(WORK TASK 1) In the abstract on diabetes teaching modules, write out everything from "The pamphlets address" down to "of Public Health." again, changing "fourth grade" to "third grade".
(WORK TASK 2) Go on with the abstract on diabetes teaching modules for low-literacy patients, starting after its final sentence.

*** DOCUMENT SECTION Section Begins ***

228393 Diabetes teaching modules for those with low literacy

Tuesday, November 9, 2010

Peggy Gallup, PhD, MPH , Department of Public Health, S Connecticut State University, New Haven, CT
Cindy Kozak, RD, CDE , Diabetes Prevention and Control, Connecticut Department of Public Health, Hartford, CT
William Stohler, MPH, EdD , Department of Public Health, Southern Connecticut State University, New Haven, CT
Kimberley Lacey, DNSc, MSN , Department of Nursing, Southern Connecticut State University, New Haven, CT
Mariza Rsado, BS Public Health , Eastern Connecticut AHEC, Willimantic, CT
A series of diabetes low-literacy handouts and teaching modules for patients with low educational levels and limited English proficiency were developed. The development was based upon ideas from focus groups conducted with clinical staff, (nurses, dieticians, certified diabetes educators and medical assistants) from two Community Health Centers. The clinicians defined the topics and the target audience. They emphasized that materials must be written at a very-low reading level, with a single uncomplicated message that could be delivered in a brief encounter. Having Spanish versions available was also important. Draft versions of the pamphlets were reviewed in another focus group with staff and by a diabetes patient support group, and they were modified according to their comments.

The pamphlets address blood sugar, diabetes medication, healthy eating, physical activity, depression, stress management and support from family and friends. They are written at a fourth grade level with simple short phrases and illustrated with Word's Clip Art. They are low cost in that each is “Camera Ready,” so organizations can make their own. They are also available in Spanish. The teaching modules describe talking points that community health workers and medical assistants can use to reinforce the self-management practices in the pamphlets, and to begin conversations. In addition a colored poster entitled “Live free with Diabetes” was created illustrating the Statue of Liberty wearing sneakers and surrounded by icons that represent diabetes management. Electronic versions of the materials are available free of charge from the Connecticut Department of Public Health.

*** DOCUMENT SECTION Section Ends ***
*** GIVEN INFORMATION Section Begins ***

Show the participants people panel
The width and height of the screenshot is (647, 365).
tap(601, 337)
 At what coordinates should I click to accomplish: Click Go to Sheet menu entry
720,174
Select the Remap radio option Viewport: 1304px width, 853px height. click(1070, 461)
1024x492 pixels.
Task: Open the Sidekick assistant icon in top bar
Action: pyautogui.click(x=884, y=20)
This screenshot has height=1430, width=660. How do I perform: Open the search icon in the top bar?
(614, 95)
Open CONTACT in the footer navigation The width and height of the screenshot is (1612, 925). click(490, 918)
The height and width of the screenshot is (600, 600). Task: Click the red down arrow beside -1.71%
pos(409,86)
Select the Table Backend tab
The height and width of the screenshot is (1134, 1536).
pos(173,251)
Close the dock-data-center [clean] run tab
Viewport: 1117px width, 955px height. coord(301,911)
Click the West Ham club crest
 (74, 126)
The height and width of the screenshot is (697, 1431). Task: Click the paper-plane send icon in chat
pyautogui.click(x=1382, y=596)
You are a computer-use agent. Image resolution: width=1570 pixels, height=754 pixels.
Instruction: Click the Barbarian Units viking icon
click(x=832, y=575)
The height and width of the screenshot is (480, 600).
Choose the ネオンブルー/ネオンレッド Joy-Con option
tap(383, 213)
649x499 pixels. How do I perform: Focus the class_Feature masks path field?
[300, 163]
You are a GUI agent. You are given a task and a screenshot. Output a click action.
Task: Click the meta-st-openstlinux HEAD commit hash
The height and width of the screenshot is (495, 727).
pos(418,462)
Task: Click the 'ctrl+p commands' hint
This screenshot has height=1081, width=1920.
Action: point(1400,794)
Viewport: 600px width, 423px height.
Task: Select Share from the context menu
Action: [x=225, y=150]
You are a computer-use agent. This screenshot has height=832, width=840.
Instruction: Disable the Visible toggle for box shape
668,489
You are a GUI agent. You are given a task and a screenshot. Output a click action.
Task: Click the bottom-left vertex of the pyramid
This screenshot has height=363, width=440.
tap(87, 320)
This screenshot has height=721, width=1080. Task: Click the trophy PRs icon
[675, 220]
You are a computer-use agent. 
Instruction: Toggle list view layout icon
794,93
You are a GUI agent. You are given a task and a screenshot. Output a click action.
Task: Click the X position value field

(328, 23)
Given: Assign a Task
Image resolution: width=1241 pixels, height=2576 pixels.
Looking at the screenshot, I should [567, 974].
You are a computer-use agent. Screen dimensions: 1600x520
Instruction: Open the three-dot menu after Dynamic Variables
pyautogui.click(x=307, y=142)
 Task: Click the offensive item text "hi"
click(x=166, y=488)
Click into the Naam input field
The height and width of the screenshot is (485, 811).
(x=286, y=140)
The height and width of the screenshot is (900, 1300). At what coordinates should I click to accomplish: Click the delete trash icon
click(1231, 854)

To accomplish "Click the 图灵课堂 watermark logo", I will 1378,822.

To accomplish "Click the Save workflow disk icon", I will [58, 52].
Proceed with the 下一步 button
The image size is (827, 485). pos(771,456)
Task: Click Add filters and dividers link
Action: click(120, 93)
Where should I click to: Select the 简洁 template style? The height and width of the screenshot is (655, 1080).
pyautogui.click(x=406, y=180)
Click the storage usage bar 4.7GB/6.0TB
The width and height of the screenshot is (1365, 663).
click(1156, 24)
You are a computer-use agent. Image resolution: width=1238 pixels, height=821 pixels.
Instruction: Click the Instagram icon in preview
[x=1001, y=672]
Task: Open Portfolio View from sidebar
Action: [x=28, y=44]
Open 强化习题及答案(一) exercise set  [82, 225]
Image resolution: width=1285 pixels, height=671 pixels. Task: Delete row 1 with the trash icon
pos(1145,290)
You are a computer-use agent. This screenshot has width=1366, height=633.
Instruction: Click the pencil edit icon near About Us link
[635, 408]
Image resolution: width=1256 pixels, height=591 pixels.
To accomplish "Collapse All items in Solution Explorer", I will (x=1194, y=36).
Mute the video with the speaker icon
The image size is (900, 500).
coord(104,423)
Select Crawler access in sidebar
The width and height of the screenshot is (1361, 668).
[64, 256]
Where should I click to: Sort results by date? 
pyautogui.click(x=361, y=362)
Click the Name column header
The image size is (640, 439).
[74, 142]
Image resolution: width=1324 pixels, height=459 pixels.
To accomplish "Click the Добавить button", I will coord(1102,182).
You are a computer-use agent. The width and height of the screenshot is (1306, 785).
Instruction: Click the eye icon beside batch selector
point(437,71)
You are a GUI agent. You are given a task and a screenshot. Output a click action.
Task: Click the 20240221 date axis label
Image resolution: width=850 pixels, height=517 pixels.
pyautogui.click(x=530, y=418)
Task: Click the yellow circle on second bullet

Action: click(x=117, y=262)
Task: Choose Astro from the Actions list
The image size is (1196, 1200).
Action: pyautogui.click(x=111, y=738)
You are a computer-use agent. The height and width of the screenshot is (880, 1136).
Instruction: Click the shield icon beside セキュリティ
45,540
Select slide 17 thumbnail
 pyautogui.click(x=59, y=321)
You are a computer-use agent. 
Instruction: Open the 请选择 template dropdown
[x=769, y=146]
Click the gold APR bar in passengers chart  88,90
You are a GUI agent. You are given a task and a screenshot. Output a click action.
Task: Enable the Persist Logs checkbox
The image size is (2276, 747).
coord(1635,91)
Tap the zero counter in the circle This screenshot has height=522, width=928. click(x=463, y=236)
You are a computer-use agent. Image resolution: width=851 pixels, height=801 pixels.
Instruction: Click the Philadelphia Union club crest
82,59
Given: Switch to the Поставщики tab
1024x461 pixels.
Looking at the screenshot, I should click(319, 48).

*** GIVEN INFORMATION Section Ends ***

(WRITTEN ANSWER 1)
The pamphlets address blood sugar, diabetes medication, healthy eating, physical activity, depression, stress management and support from family and friends. They are written at a third grade level with simple short phrases and illustrated with Word's Clip Art. They are low cost in that each is “Camera Ready,” so organizations can make their own. They are also available in Spanish. The teaching modules describe talking points that community health workers and medical assistants can use to reinforce the self-management practices in the pamphlets, and to begin conversations. In addition a colored poster entitled “Live free with Diabetes” was created illustrating the Statue of Liberty wearing sneakers and surrounded by icons that represent diabetes management. Electronic versions of the materials are available free of charge from the Connecticut Department of Public Health.

(WRITTEN ANSWER 2)
Learning Areas:
Chronic disease management and prevention
Provision of health care to the public
Public health or related nursing

Learning Objectives:
Discuss the elements of creating materials for those with low-literacy Explain the unique edicational needs of low-literacy patients for diabetes self-mangagement.

Keywords: Diabetes, Literacy

Presenting author's disclosure statement:

Qualified on the content I am responsible for because: I am a Professor of Public Health at Southern Connecticut State University and have an MPH and PhD in Public Health, as well as being an RN. I was the project director for the diabetes education program.
Any relevant financial relationships? No

I agree to comply with the American Public Health Association Conflict of Interest and Commercial Support Guidelines, and to disclose to the participants any off-label or experimental uses of a commercial product or service discussed in my presentation.